Je pousse un long bâillement et m'étire en grognant. Tout cela est très intéressant, mais il vaudrait mieux que j'aille me coucher. Oui mon bébé, maman doit aller travailler demain. Je sais que tu as hâte de sortir, mais le moment viendra, ne t'inquiète pas.

Une démangeaison à la naissance de ma nuque me fait me gratter, mais ce n'est pas vraiment une sensation «physique». C'est comme si quelque chose d'invisible rampait sous ma peau…ou comme un sixième sens. Cette sensation me rappelle quelque chose…mais quoi ? Pas quelque chose d'agréable, c'est sûr.

Puis je me souviens : j'ai ressenti ça une fois, lorsqu'une plante près de moi s'est fait piétiner. Je me souviens qu'il y a un jardin suspendu à un niveau plus bas que ma fenêtre, ce qui n'est pas pour me rassurer…

Doucement, sans faire de bruit, j'ouvre le tiroir de mon bureau pour en tirer mon revolver, une arme que je me suis procurée dans le marché noir de Génosha. Les armes de poing de ce monde sont plus évoluées que dans le mien, et sans que je comprenne vraiment leur fonctionnement, elles sont plus redoutables. En tout cas, elles ont un joli look futuriste.

Mon intuition ne m'a pas trompé. Des bruits sourds, comme des battements d'ailes géantes, retentissent depuis l'extérieur. Je serre la crosse de mon arme à deux mains et attends de pied ferme le premier enfoiré qui va tenter de pénétrer dans mes quartiers. Quelque chose me dit qu'il ne s'agira pas d'un Roméo escaladant mon balcon…tiens, ce serait amusant de descendre le Roméo aussi ! Hé hé.

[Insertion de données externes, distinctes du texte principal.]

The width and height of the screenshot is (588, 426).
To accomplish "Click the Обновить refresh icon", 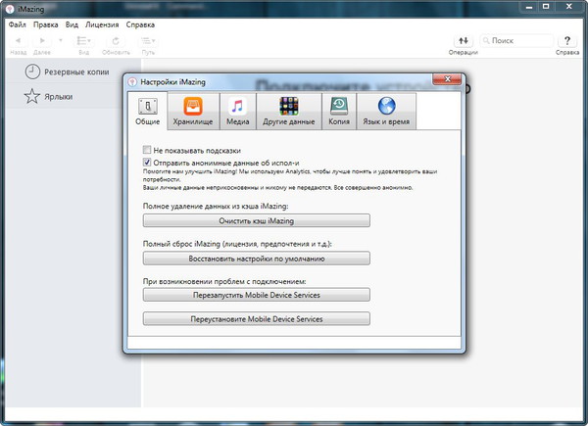I will (x=116, y=43).
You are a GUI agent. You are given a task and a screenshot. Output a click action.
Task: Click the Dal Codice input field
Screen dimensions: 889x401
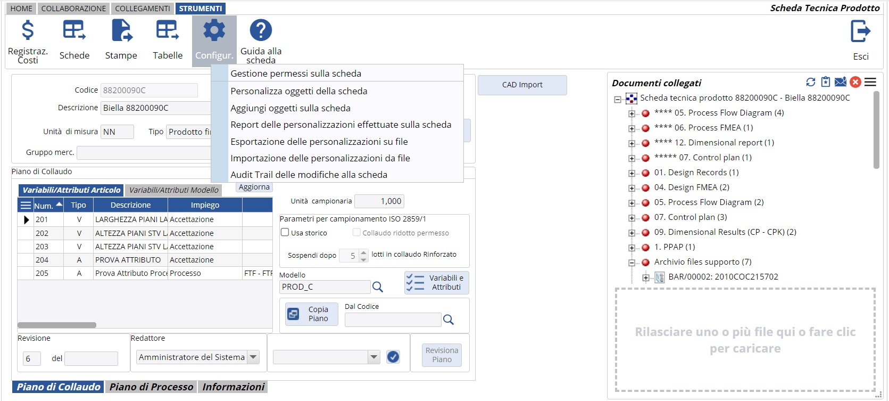(393, 320)
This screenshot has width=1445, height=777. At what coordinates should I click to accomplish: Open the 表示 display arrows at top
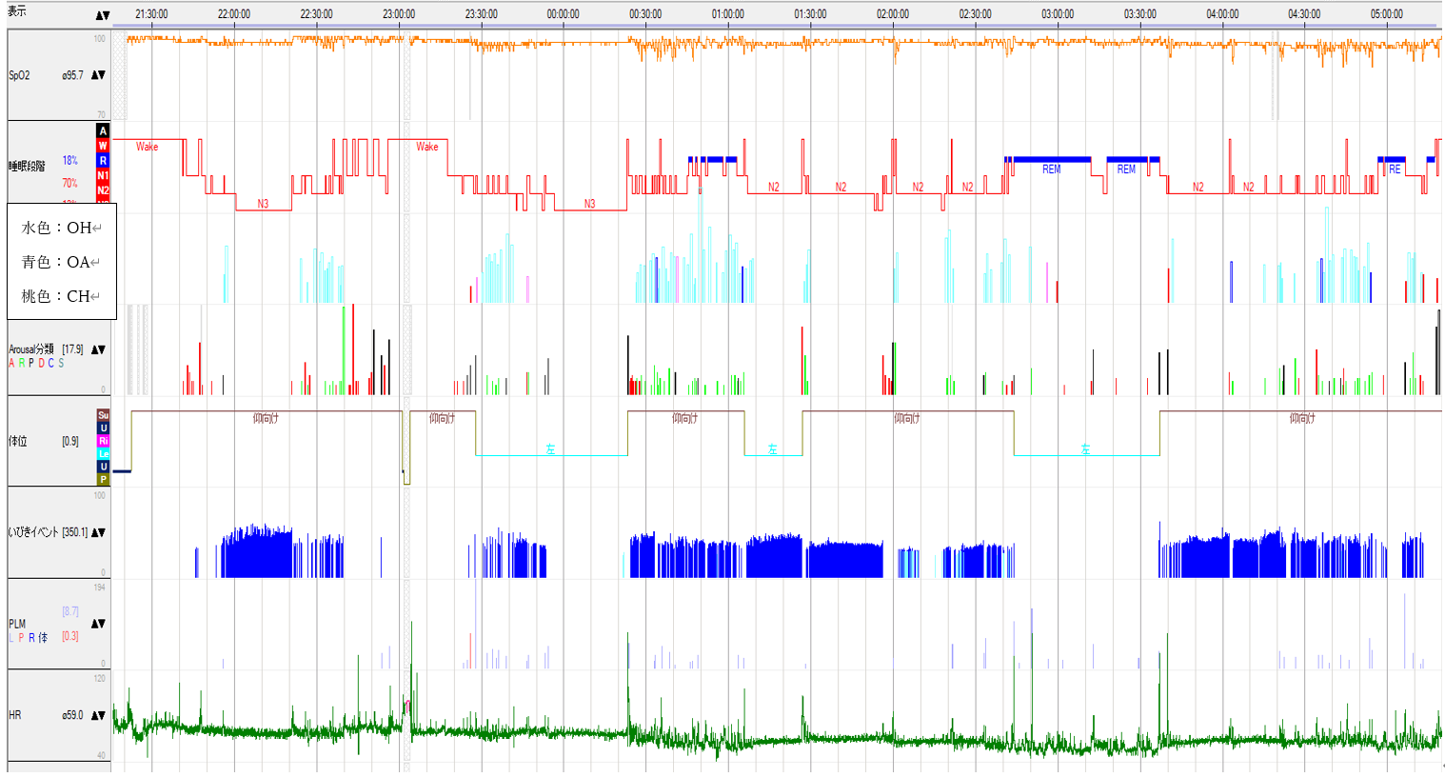(x=103, y=15)
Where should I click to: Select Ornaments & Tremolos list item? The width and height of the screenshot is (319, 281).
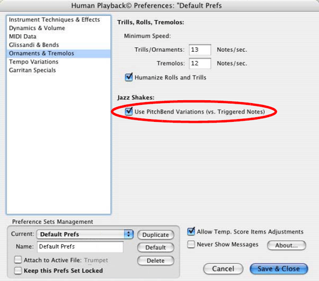58,54
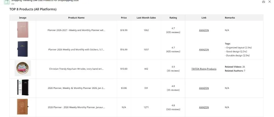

J'écarquille les yeux de stupeur et découvrant…un ange. Passé la première surprise, je constate l'instant suivant qu'il s'agit en fait d'un jeune homme blond plutôt séduisant et doté d'une paire d'ailes à plumes blanches. Une tenue jaune et bleue barrée d'un X géant à la poitrine le vêt. C'est tout ce dont j'avais besoin de savoir.

L'ange semble surpris de me voir réveillée. Puis, son regard tombe sur le pistolet pointé dans sa direction, et il marmonne un juron en essayant de battre en retraite.

-Surprise, petit poulet ! je dis en ouvrant le feu.

La détonation projette à grande vitesse une balle microscopique qui a presque l'air d'un rayon laser de science-fiction tant elle va vite. Le projectile atteint l'ange à l'aile gauche, juste à l'endroit où elle est attachée à son omoplate, ce qui projette un geyser de sang et arrache un cri de douleur au mutant. Soudain incapable d'utiliser son aile blessée, le X-Men tente désespérément de faire battre l'autre aile pour se stabiliser, mais il retombe comme une pierre vers le bas. Je pousse un cri victorieux et m'élance à ma fenêtre pour le voir tomber.

-Fais gaffe, je crois que tu as du plomb dans l'aile !

J'éclate de rire devant ma bonne blague, puis sursaute en constatant qu'une silhouette est en train de grimper le mur de métal à la force de ses bras. J'ouvre le feu, l'atteignant au biceps, mais l'homme se contente de grigner de douleur avant d'accélérer l'ascension. Je recule lorsqu'une main gantée se pose sur le bord ma fenêtre, suivi rapidement par le reste du corps. Je tire deux autres fois, faisant mouche à chaque fois, mais à ma grande surprise, l'intrus ne fait que chanceler vers l'arrière. La faible lumière de ma lampe de bureau parvient à éclairer la silhouette d'un homme très grand et très musclé, vêtu lui aussi d'une tenue jaune et bleue avec cette fois un masque. L'homme grogne comme un fauve et regarde les blessures causées par mes balles. Sous mes yeux, je vois la chair se résorber et cicatriser, puis ultimement expulser les corps métalliques afin de ne laisser qu'une peau lisse et sans marque.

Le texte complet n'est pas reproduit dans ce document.